To begin, a word about
Roméo et Juliette’s long history at the
Metropolitan. Charles Gounod’s opera was first produced in Italian during the
company’s inaugural season, 1883-1884. It was not sung in French until opening
night 1891, when French itself was at last heard at the Met. The currency of Roméo et Juliette, and the composer’s even
more popular Faust, can be measured
by the near monopoly these titles enjoyed as opening night fare during the
“Gilded Age.” In fact, one or the other opened the season all but once between 1891
and 1900. A witty wag dubbed the Met the ”Faustspielhaus.” During the
thirty-year period beginning in 1938 Roméo
et Juliette was given in only two seasons. It reentered the core repertoire
in 1967 and has been frequently revived ever since.
New this season, Bartlett
Sher’s staging of Roméo et Juliette
counts as one of the Metropolitan’s few successful recent productions. Those
who were fortunate to be in the audience at the Lincoln Center house or at a
“Live in HD” screening witnessed a performance faithful to the narrative as
presented in the libretto, movingly sung and acted by the principals, Vittorio
Grigolo and Diana Damrau, and beautifully conducted by Gianandrea Noseda.
Michael Yeargen’s unit set, a nod to Elizabethan stage practice, favored the
fluid unfolding of the action. It served the youthful exuberance of the doomed
couple particularly well.
Shakespeare’s play
(circa 1595) has been adapted to legitimate, musical, and dance stages endless
times. At least eight operas (the most famous by Bellini, Zandonai, and Gounod)
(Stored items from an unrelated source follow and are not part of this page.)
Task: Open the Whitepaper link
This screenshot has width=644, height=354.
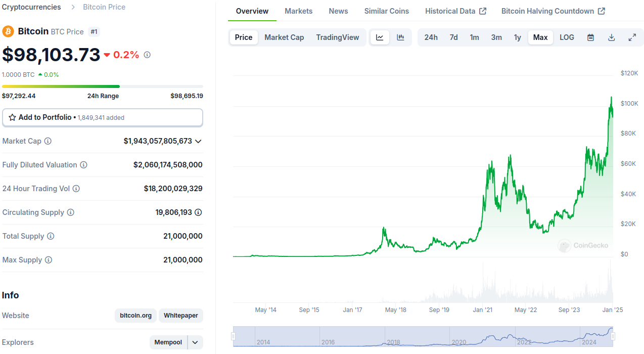Action: (x=180, y=315)
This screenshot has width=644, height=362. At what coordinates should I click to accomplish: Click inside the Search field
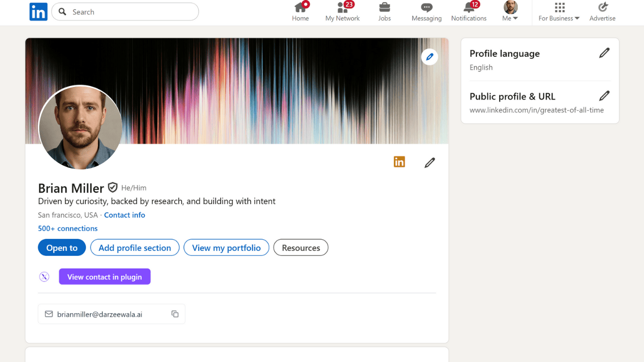coord(125,12)
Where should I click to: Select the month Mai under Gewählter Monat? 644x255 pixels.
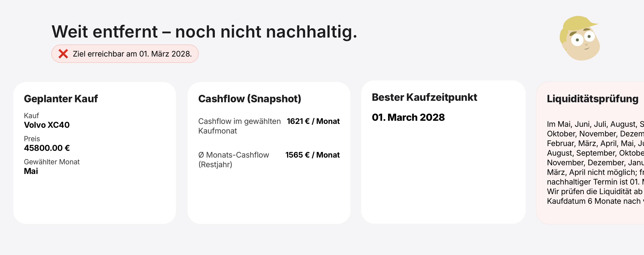pyautogui.click(x=31, y=171)
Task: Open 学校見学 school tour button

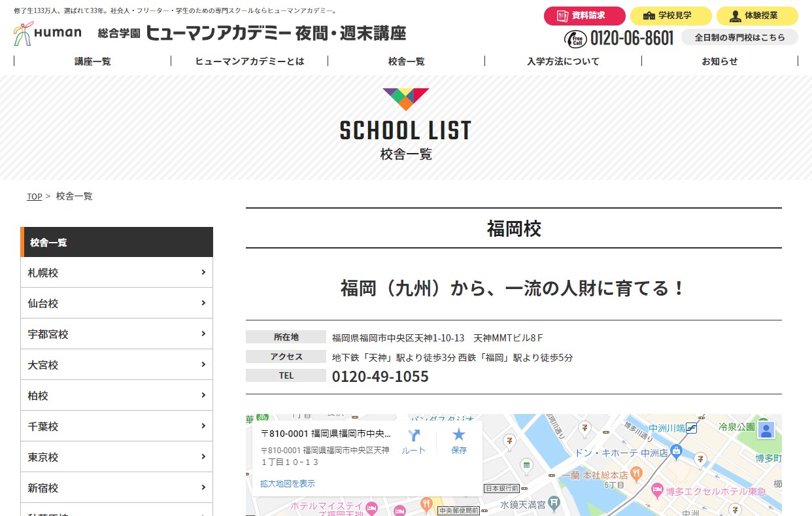Action: (x=670, y=16)
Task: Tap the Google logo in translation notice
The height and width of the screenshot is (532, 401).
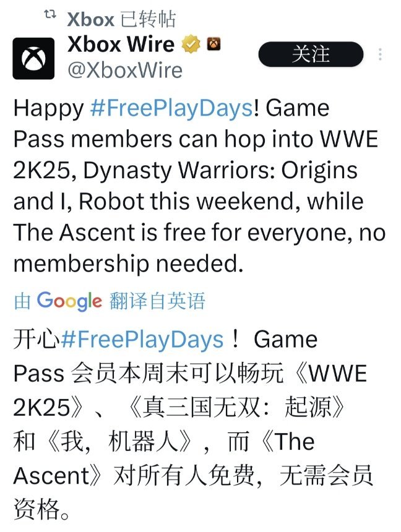Action: 69,301
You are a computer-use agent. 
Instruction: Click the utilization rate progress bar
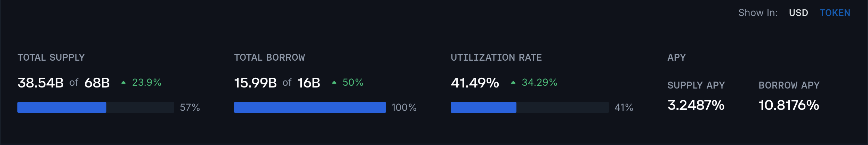530,107
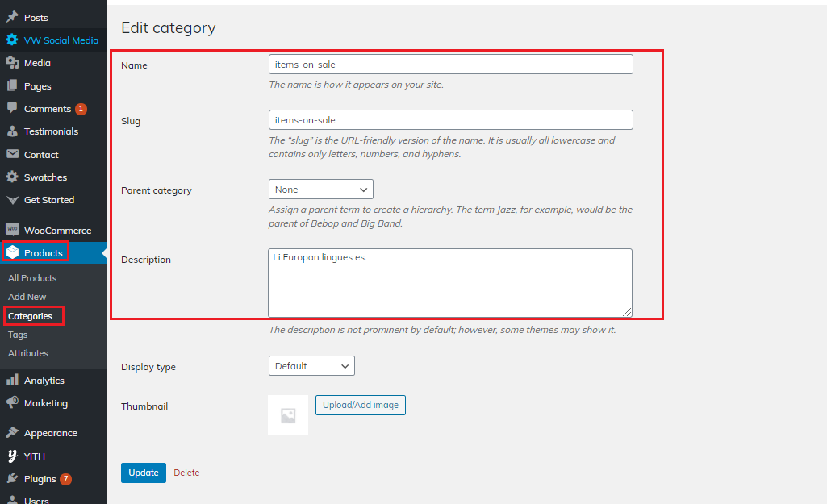This screenshot has width=827, height=504.
Task: Click the WooCommerce logo icon
Action: click(12, 230)
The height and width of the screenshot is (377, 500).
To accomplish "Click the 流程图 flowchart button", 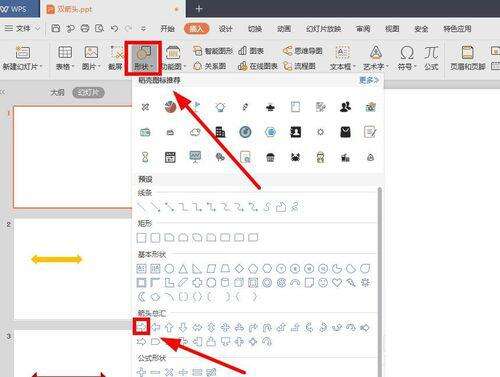I will 299,66.
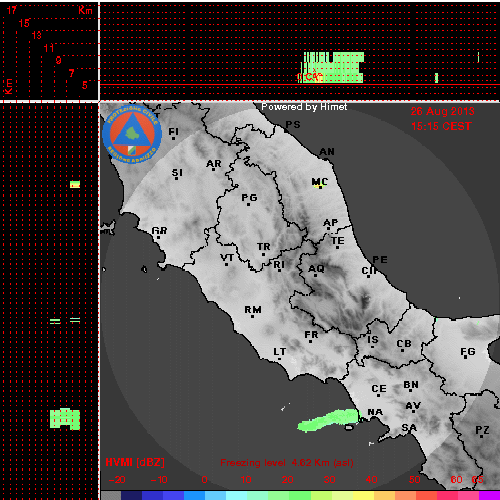The height and width of the screenshot is (500, 500).
Task: Click the 15:15 CEST time label
Action: pyautogui.click(x=441, y=126)
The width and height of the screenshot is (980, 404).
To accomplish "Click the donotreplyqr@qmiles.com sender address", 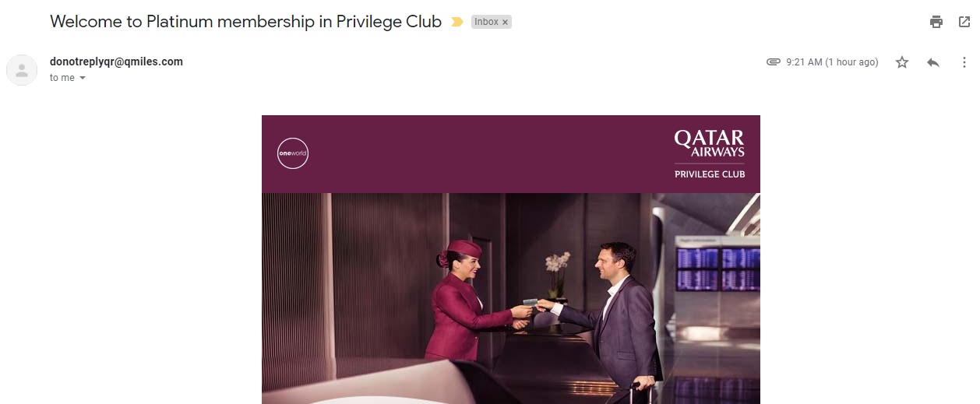I will (116, 61).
are based on the story of the “star-cross’d lovers.” We offer below three versions
of the tragic scene in which Romeo and then Juliet take their own lives. We
begin with Shakespeare’s text, continue with a ballet danced to Sergei
Prokofiev’s score (1935), and conclude with Gounod’s final scene (1867).
The traditional
staging, décor, and costumes of the 1976 telefilm starring Christopher Neame
and Ann Hasson adhere faithfully to Shakespeare’s scenario and text. Preceded
by Romeo’s duel with Paris, Juliet’s betrothed, then interrupted by Friar
Laurence, whose herbal brew produced Juliet’s simulated death, and followed by
a guard who alludes to the heavy toll Verona has paid for the feud between the
Capulets and the Montagues, the final private minutes of the lovers are
embedded in the social context of the narrative.
Kenneth Macmillan’s
choreography (1965) was first performed by the world’s then most celebrated
ballet team, Rudolf Nureyev and Margot Fonteyn, both extraordinary actors. The
hyper-expressive physical conventions of ballet that so fittingly capture
extreme emotions are unabashedly present when Romeo “dances” with Juliet whose
inert body he mistakes for dead. Magically rendered by Fonteyn is Juliet’s
evolving consciousness that it is Romeo who has died, and her evolving
determination to take her own life.
The Met’s new
production of Roméo et Juliette, to
which we return, originated at the Salzburg Festival in 2008 where the
principal roles were taken by Rolando Villazon and Nino Machaidze. The vocal
crisis that would have such a devastating impact on Villazon’s career obliged
the lowering of several of the role’s high notes. It did nothing however to inhibit
the passionate energy and generous outpouring that marked him as one of the
most exciting tenors of his generation. By allowing Roméo and Juliette an
uninterrupted final duet in which they sing their short-lived joy at being
reunited, then their despair as death overtakes them, Gounod allows the couple a
privacy that excludes family and society. The only available clip, from Austrian television, has German subtitles.
Post-script: In 1947,
the Met cast Roméo and Juliette with ideal interpreters, Jussi Björling and Bidu
Sayão, but only twice. Fortunately, one of the performances was broadcast. We
urge you to search for excerpts from this Saturday matinee on Youtube.